Findings from this study also suggest that some people do not disclose their SCD status to others, including their religious leaders, but rather, they prefer to keep it to themselves. This is consistent with literature that has indicated that people do not disclose their SCD status because they fear stigmatization (Bulgin et al., 2018; Leger et al., 2018). Similarly, Derlega et al. (2018) found that some reasons for SCD nondisclosure were self-related (fear of denunciation, being labeled, maintaining privacy) or other-related (lack of assistance, not disturbing someone). Religious leaders can, therefore, use their social influence to encourage PLWSCD and families to verbalize their apprehensions about the disease and encourage them to seek treatment and comply with their treatment regimen. Religious leaders can also initiate conversations about SCD in the churches and communities to increase public awareness about the disease while ensuring that the families, friends, church, and community accord PLWSCD the necessary social support they need to improve their health and quality of life.

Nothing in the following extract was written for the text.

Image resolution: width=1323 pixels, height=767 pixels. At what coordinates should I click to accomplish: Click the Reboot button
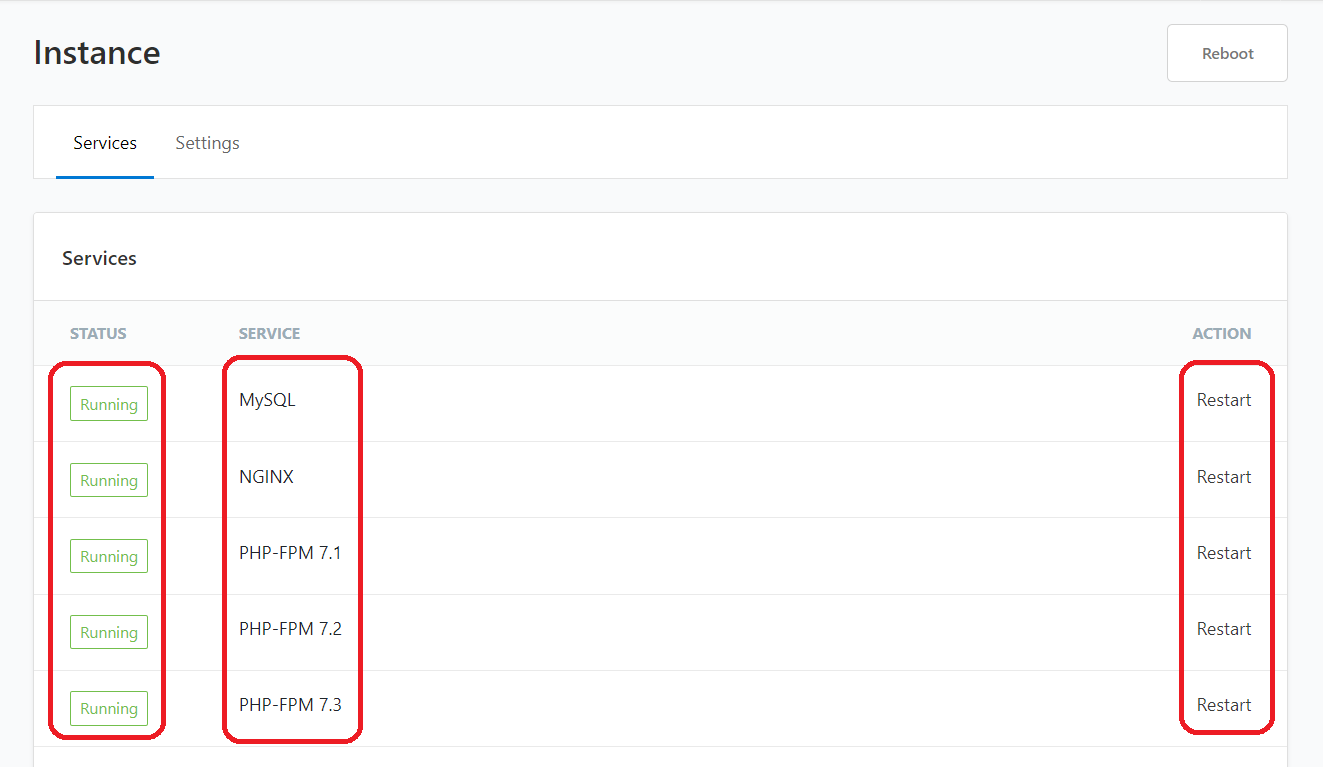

All the study participants perceived SCD to harm the overall well-being of the patients with SCD and family. This includes the socioeconomic, psychological, and financial burdens adversely affecting the well-being of PLWSCD and their families. This perception could have been formed because of the religious leader’s characteristics, such as knowledge and beliefs about SCD, and the social interaction between the religious leader and the individuals, families, church, community, and society. This is in line with the findings of the study, which found that when making sense of chronic illness, people generate their true-life experience within the framework of their broader social and cultural context, and this results in multiple discourses operating (Dennis-Antwi, 2011; Kahissay, 2017). Similarly, another study found that people uneducated about SCD form a belief about the disease from their own conceived ideas, beliefs, and cultural and social interactions, which may result in an undesirable perception of PLWSCD (Royal et al., 2011). Consequently, where religious leaders do not have much understanding of SCD, this may have some implications on how they perceive PLWSCD, as they may have negative attitudes toward the patients and their families. Therefore, continuous education of religious leaders about SCD and other health-related disabilities is essential to dispel all preconceived ideas, myths, and misconceptions surrounding the disease among such individuals of influence within the society in the context of Ghana.

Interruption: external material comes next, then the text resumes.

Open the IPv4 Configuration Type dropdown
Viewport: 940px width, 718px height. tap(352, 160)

Apart from the negative socioeconomic impact of SCD, most participants reported that they perceived that SCD has a psychological burden on people diagnosed with the condition. Several studies have documented fear, indecision, apprehension, and depression to impact the psychological well-being of PLWSCD and families (Buser, 2021; Mumuni, 2023; Quasie-Woode, 2021). Religious leaders can offer psychological support to assist PLWSCD and families as they navigate their health. The churches can also financially support them to meet the financial demands of quality care by setting up a support fund from the church’s internally generated funds.